Siyasete dönme düşüncesinde olur ise eğer, Sayın Demirel
bunu açıkça bize söyler. Böyle bir şey söylemedi. 'Siz davet
ettiniz mi?' Böyle bir şey haddim değil. Benim karşımdaki
kişiye ben neyi teklif edeceğim. Dolayısıyla kolay bir olay
değil. Tekrar ediyorum bugün Türkiye'nin en önemli meselesi an
önce seçime gitmek. Bütün Türkiye'nin tecrübesini arkasına
alarak, herkesi kucaklayarak, geçmişe de takılmadan çok hızlı
ileriye yönelik adımlar atmaktır ve vizyonla atmaktır. Zaten
siyaseti ben vizyon ve tecrübeyi birleştirme sanatı olarak
görüyorum. Bazen çok güzel bir hazırlığınız oluyor, felaket
bir vizyonunuz oluyor ama tecrübeniz olmadığı için
tökezliyorsunuz. Bazen sırf tecrübe siyasette oluyor
ama vizyon yok, bir ufuk yok, bir şey yok. Gerçek
kalıcı liderler ikisini birleştirebilen, bir sanat haline
getirebilenler. Ben kendimi yeni lider olarak görüyorum. Bu
ikisini birleştirmiş konuma ben girerim.
Bizdeki fark polis
devleti
Biz iktidarda olsaydık kriz katiyen
olmazdı. Bu hale Türkiye düşmezdi. Aynı programları bizim
önümüze koydular. Biz o programları yapmayalım da şunları
yapalım dedik. 6 ayda çıktık, borç da almadık. Şimdi IMF'ye
Türkiye dünyanın bir numaralı borçlu ülkesi, en hızlı küçülen
ülkesi, en fazla enflasyonu olan ülkesi. Yüzde 90 küsür.

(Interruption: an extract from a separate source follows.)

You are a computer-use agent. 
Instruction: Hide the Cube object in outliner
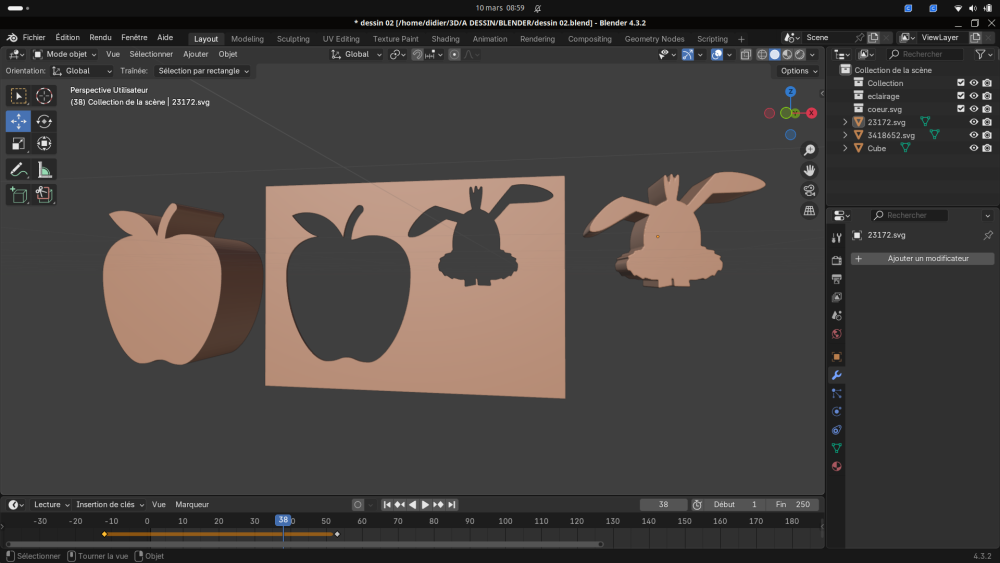pyautogui.click(x=973, y=148)
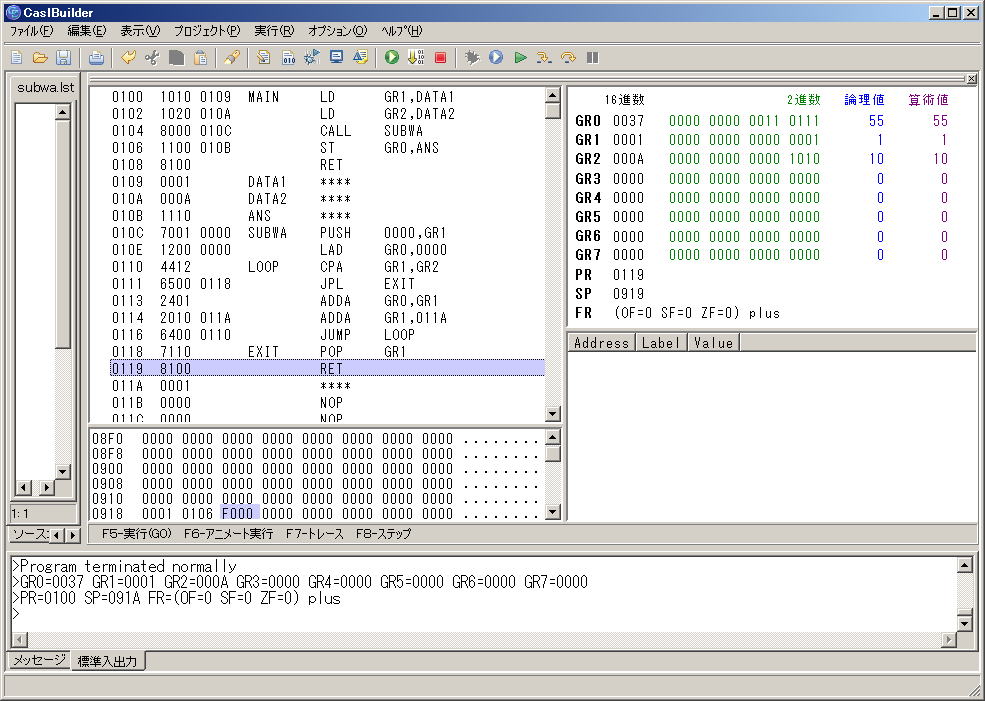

Bizden başka en fazla enflasyon kimde, kaç biliyor musunuz?
Rusya ve yüzde 19. Arjantin'le en sondaki iki ülkeyiz. Bizdeki
enflasyon yüzde 90, onlardaki yüzde 1. Bizdeki kişi başına
gelir onların 4'te 1'i kadar, bizdeki küçülme yüzde 10,
onlardaki yüzde 0'le 1 arası. Biz küçülüyoruz yüzde 10'la,
neye baksan daha kötüyüz. Nedir daha iyi olan bizde. Bizdeki
fark, polis devleti farkıdır.
AB konusunda yalnız
kaldık
Gümrük Birliği'ne ilk adımı
gerçekleştirdiğimiz zaman çok yalnızdık. ANAP yanımızda
değildi. Ecevit katiyen sıcak bakmıyordu AB'ye. RP ve MHP de
zaten dışlamıştı bu işi. Şimdi bir ulusal hedef ve bir devlet
politikası haline geldi. İç politikada can simidi olarak
kullanılmak isteniyor. 'Türkiye'nin bölünmez bütünlüğü mü,
yoksa AB mi' çerçevesinde Türk kamuouyunun önüne konulmaya
başladı. Nasıl oldu bu? İşte, Türkiye'nin AB'ye giden yolu
Diyarbakır'dan geçer. Birileri, marjinal bir partiyi can
simidi olarak kullanmak istiyor. Referandum ise abesle
iştigal. Zaten bu konuda referandum Anayasa'ya aykırı. Bugün
de olsa Türkiye'yi AB içinde tutmak için REFAHYOL dönemindeki
gibi yapılması gereken şeyleri yapardım. Yalnız bir şeyi
gördüm. Millet görecek RP'yi ve gördükten sonra bir daha da
artık bunu istemeyecek. Ama görüyorum bu millet, biz
ekonominin başındaydık o zaman. Ekonominin iyi gittiğini
hatırlıyorlar RP dönemindeki, aslında biz onun mesuluyüz.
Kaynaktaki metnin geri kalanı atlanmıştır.